(Saved entries)
◆ ◆ ◆ ◆ ◆

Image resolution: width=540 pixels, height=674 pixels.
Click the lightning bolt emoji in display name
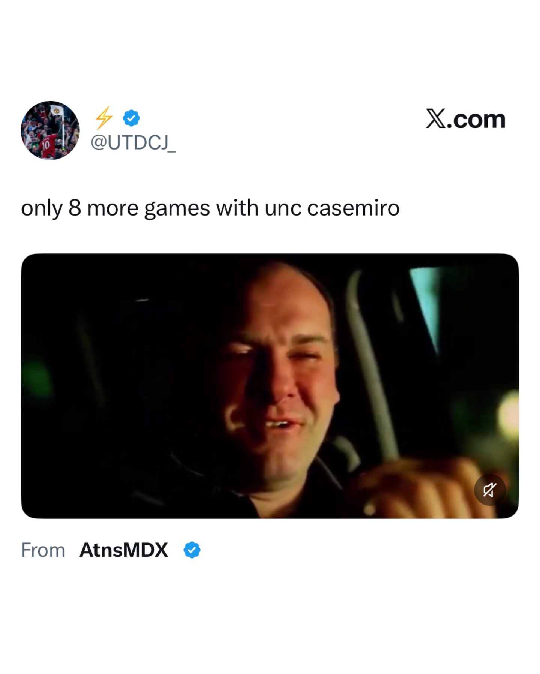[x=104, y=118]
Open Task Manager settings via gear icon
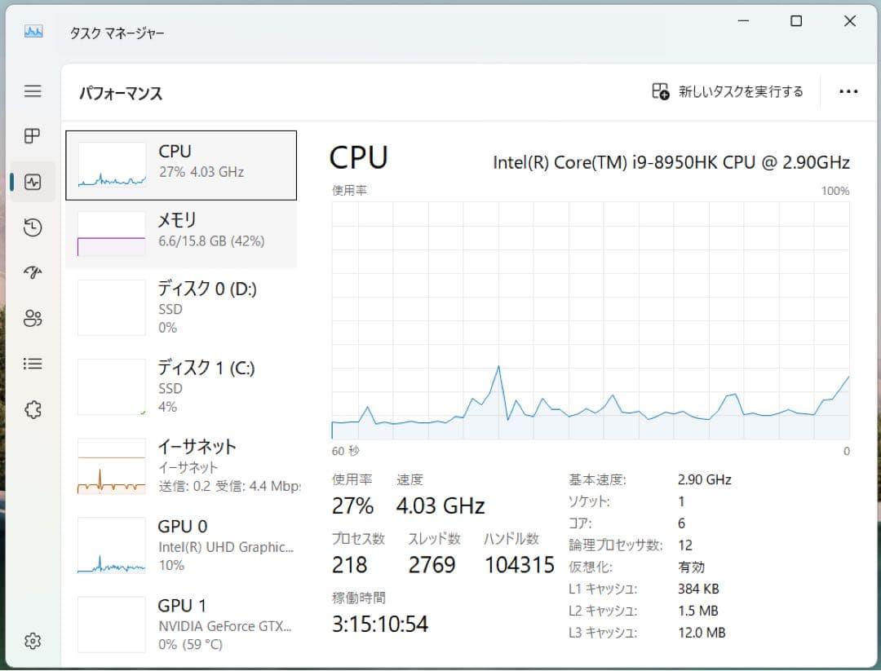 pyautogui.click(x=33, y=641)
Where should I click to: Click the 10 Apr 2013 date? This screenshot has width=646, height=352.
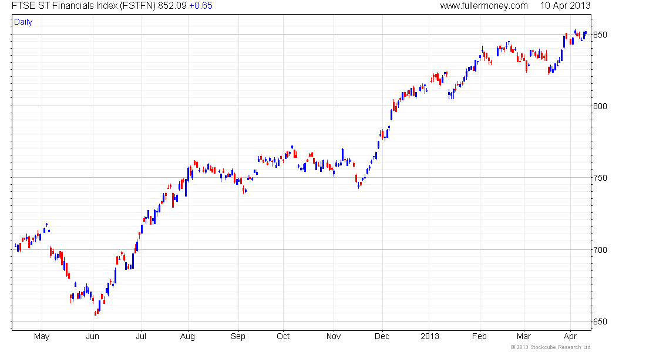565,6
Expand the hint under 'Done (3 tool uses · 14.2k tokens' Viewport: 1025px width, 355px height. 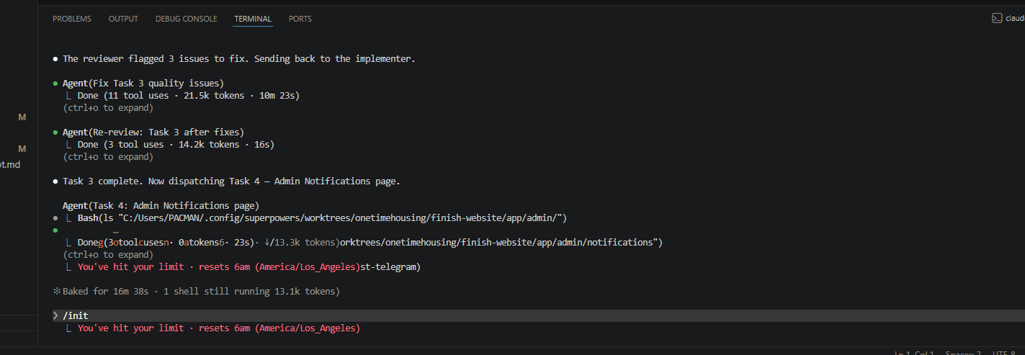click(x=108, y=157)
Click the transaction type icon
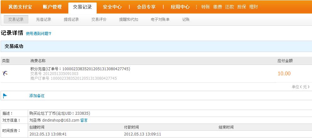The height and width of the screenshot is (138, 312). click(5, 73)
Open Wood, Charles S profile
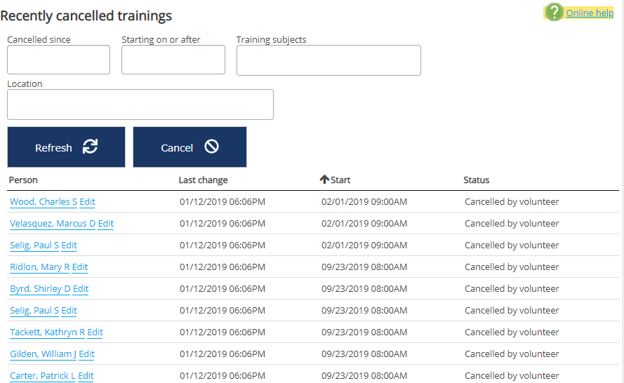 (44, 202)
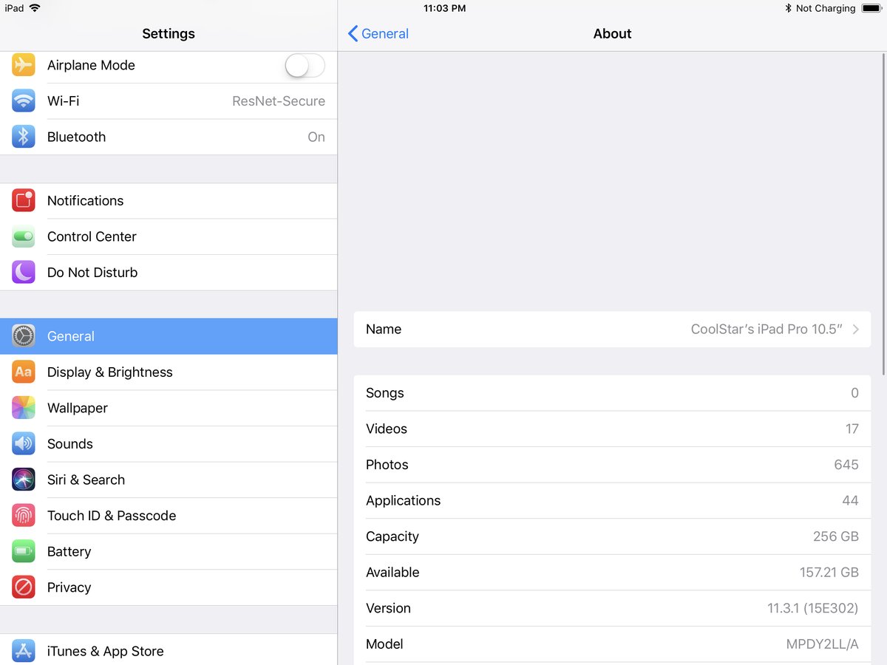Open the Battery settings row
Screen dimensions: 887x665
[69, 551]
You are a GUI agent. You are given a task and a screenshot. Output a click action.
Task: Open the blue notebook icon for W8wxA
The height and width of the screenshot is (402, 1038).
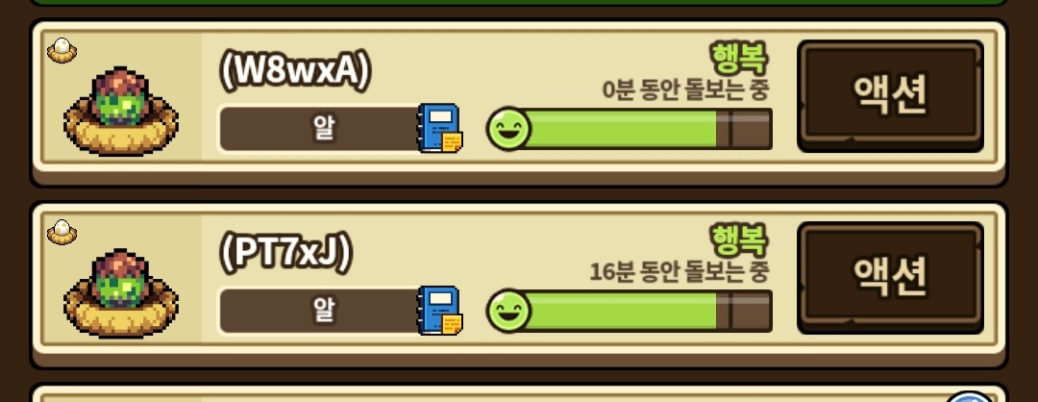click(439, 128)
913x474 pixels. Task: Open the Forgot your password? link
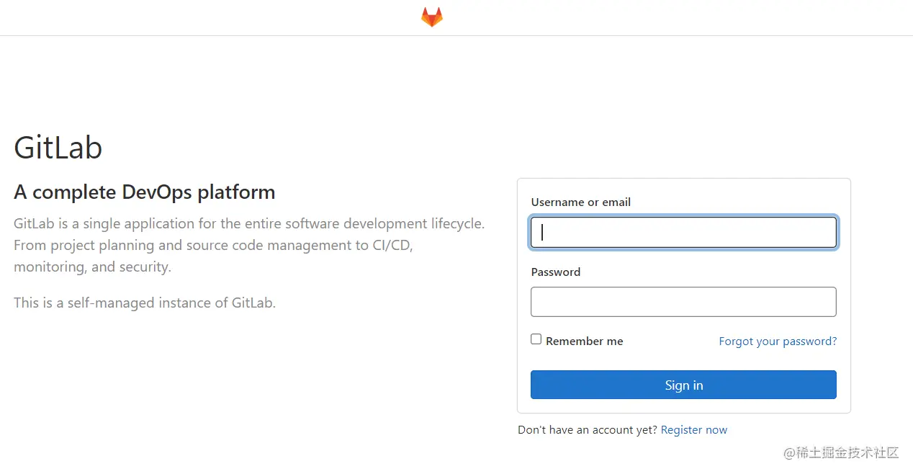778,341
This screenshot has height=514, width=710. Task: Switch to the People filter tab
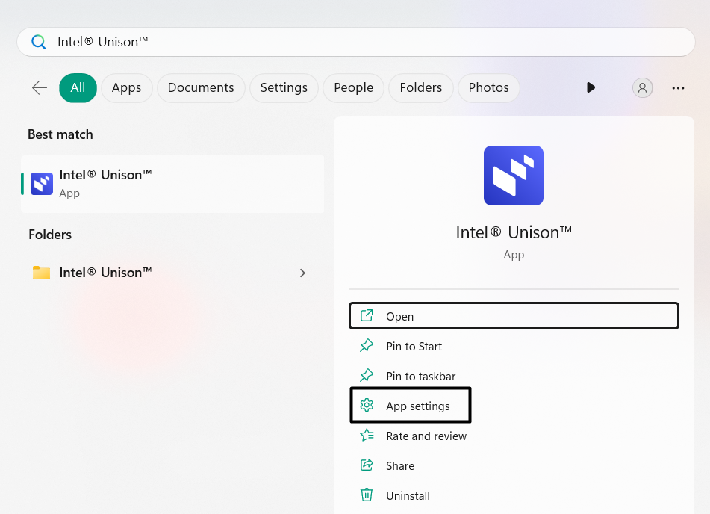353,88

◆ ◆ ◆ ◆ ◆

* [Instructions to follow]
Final task for the records above: print exactly the lines from the one that contains "This screenshot has height=514, width=710." through the last line, both ends included, pictures excluded.

* [Final answer]
This screenshot has height=514, width=710. Task: Switch to the People filter tab
353,88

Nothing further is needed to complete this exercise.